Cracks appear. The euphoria following the ECB's stimulus proposals announced on 2 August has waned and is slowly being replaced by concerns regarding the timing of and detail behind the signalled stimulus. Helping confirm those concerns last night was news that a fresh lawsuit against the ESM bailout fund was filed in the German constitutional court, potentially delaying the use of the fund and in turn, ECB action. Also hurting sentiment was an increase in London Clearing House margins on Spanish and Italian bonds, plus a Handelsblatt report that Germany will veto EFSF payments to Greece if the country doesn't comply with its fiscal obligations. The S&P500 fell 0.7% on the above but recovered in NY to be -0.2% currently. Commodities were weaker, the CRB index down -0.9% and copper -1.2% but Brent oil up 0.6%. US 10yr treasury yields were confined to a sideways 1.62%-1.67% range.

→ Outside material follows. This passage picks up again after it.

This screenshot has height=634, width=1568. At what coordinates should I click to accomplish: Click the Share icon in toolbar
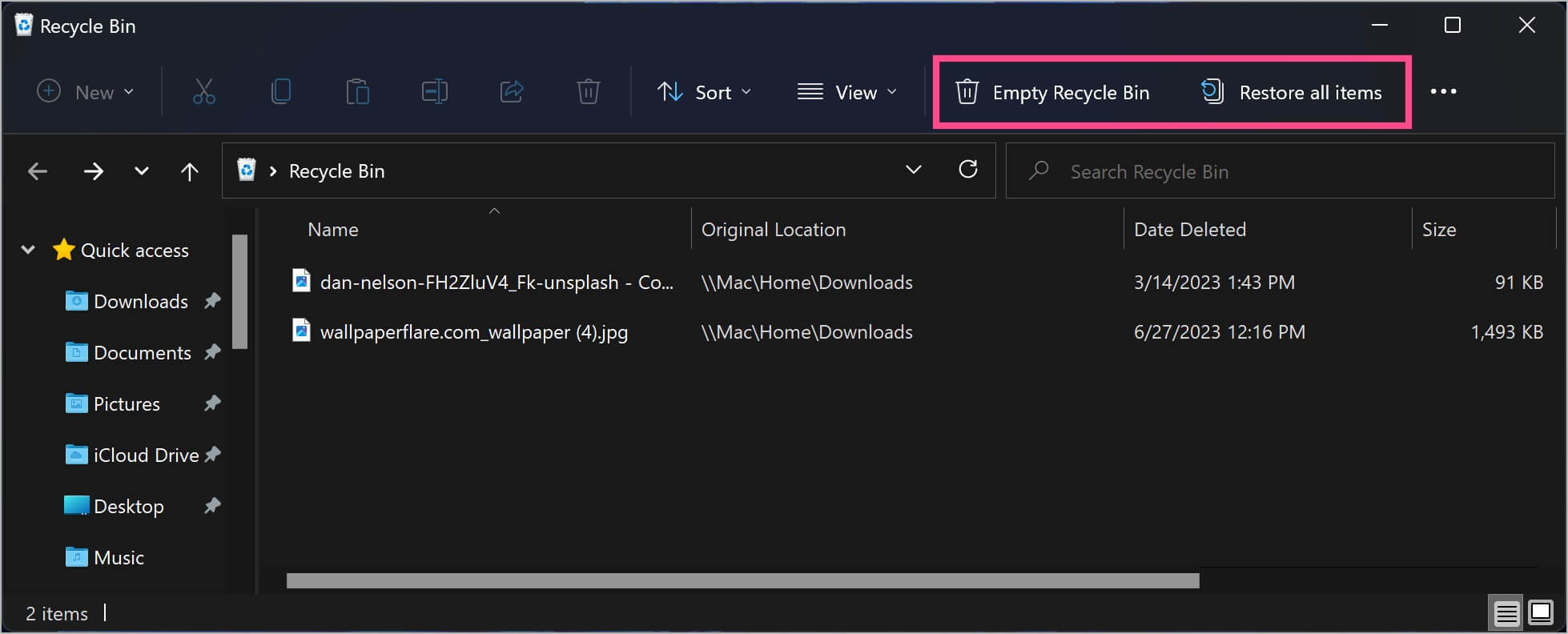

The US dollar index (DXY) is little changed. EUR initially rose from 1.2275 to 1.2373 but sagged in NY to 1.2325. USD/JPY continued to consolidate between 78.16 and 78.37. AUD followed the equities slump from 1.0574 to 1.0497 and settled in NY to 1.0520. NZD fell from 0.8128 to 0.8077 before settling to 0.8090. AUD/NZD was directionless between 1.2995 and 1.3015.
Economic wrap
Greek GDP contracts at -6.2% yr annual pace in Q2. While still painting a devastatingly weak picture, the pace of meltdown of the Greek economy was not quite as steep as the few economists who try to forecast the data expected; Q2 saw the economy shrink at the second slowest annual pace in nearly two years. But with the Statistics office short staffed and no longer publishing seasonally adjusted data, the precise numbers are not the issue, it's that the economy has not posted material economic growth since 2007. Austerity fiscal measures and the uncertainties about euro membership, the ongoing bailout, the banks and politics show no real sign of diminished crushing pressure on the economy and the Greek people.